* What is expected *
Please copy the material below line for line, changing nothing.

* Data supplied *
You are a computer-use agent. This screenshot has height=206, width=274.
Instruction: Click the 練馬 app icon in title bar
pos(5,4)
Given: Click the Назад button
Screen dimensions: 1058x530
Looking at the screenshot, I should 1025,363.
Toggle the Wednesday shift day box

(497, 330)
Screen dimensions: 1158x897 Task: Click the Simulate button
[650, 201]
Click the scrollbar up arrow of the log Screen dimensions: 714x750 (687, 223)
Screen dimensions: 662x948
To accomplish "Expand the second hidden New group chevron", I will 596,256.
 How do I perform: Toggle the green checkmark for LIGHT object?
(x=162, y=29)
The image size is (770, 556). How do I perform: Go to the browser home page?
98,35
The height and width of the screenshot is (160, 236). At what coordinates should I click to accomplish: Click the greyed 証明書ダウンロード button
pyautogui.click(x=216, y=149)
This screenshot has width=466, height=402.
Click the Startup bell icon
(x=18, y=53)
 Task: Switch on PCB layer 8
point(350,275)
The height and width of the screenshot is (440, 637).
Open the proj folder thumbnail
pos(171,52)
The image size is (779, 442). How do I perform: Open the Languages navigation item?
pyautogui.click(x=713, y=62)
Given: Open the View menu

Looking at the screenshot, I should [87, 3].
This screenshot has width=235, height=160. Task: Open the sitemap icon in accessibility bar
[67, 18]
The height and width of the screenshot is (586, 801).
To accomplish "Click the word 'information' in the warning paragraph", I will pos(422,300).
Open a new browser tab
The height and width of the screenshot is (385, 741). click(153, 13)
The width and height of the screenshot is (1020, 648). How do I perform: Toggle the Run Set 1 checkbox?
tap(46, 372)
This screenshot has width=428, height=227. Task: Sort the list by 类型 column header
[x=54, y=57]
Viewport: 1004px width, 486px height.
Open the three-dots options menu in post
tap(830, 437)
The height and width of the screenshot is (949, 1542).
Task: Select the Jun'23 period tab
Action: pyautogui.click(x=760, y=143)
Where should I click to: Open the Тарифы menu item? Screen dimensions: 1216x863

* Correct answer *
You are a computer-use agent. This screenshot has height=206, width=274.
Instruction: Click the 練馬 app icon in title bar
pos(5,4)
Given: Click the Назад button
Screen dimensions: 1058x530
Looking at the screenshot, I should 1025,363.
Toggle the Wednesday shift day box

(497, 330)
Screen dimensions: 1158x897 Task: Click the Simulate button
[650, 201]
Click the scrollbar up arrow of the log Screen dimensions: 714x750 (687, 223)
Screen dimensions: 662x948
To accomplish "Expand the second hidden New group chevron", I will 596,256.
 How do I perform: Toggle the green checkmark for LIGHT object?
(x=162, y=29)
The image size is (770, 556). How do I perform: Go to the browser home page?
98,35
The height and width of the screenshot is (160, 236). At what coordinates should I click to accomplish: Click the greyed 証明書ダウンロード button
pyautogui.click(x=216, y=149)
This screenshot has width=466, height=402.
Click the Startup bell icon
(x=18, y=53)
 Task: Switch on PCB layer 8
point(350,275)
The height and width of the screenshot is (440, 637).
Open the proj folder thumbnail
pos(171,52)
The image size is (779, 442). How do I perform: Open the Languages navigation item?
pyautogui.click(x=713, y=62)
Given: Open the View menu

Looking at the screenshot, I should [87, 3].
This screenshot has width=235, height=160. Task: Open the sitemap icon in accessibility bar
[67, 18]
The height and width of the screenshot is (586, 801).
To accomplish "Click the word 'information' in the warning paragraph", I will pos(422,300).
Open a new browser tab
The height and width of the screenshot is (385, 741). click(153, 13)
The width and height of the screenshot is (1020, 648). How do I perform: Toggle the Run Set 1 checkbox?
tap(46, 372)
This screenshot has width=428, height=227. Task: Sort the list by 类型 column header
[x=54, y=57]
Viewport: 1004px width, 486px height.
Open the three-dots options menu in post
tap(830, 437)
The height and width of the screenshot is (949, 1542).
Task: Select the Jun'23 period tab
Action: pyautogui.click(x=760, y=143)
Where should I click to: Open the Тарифы menu item? Screen dimensions: 1216x863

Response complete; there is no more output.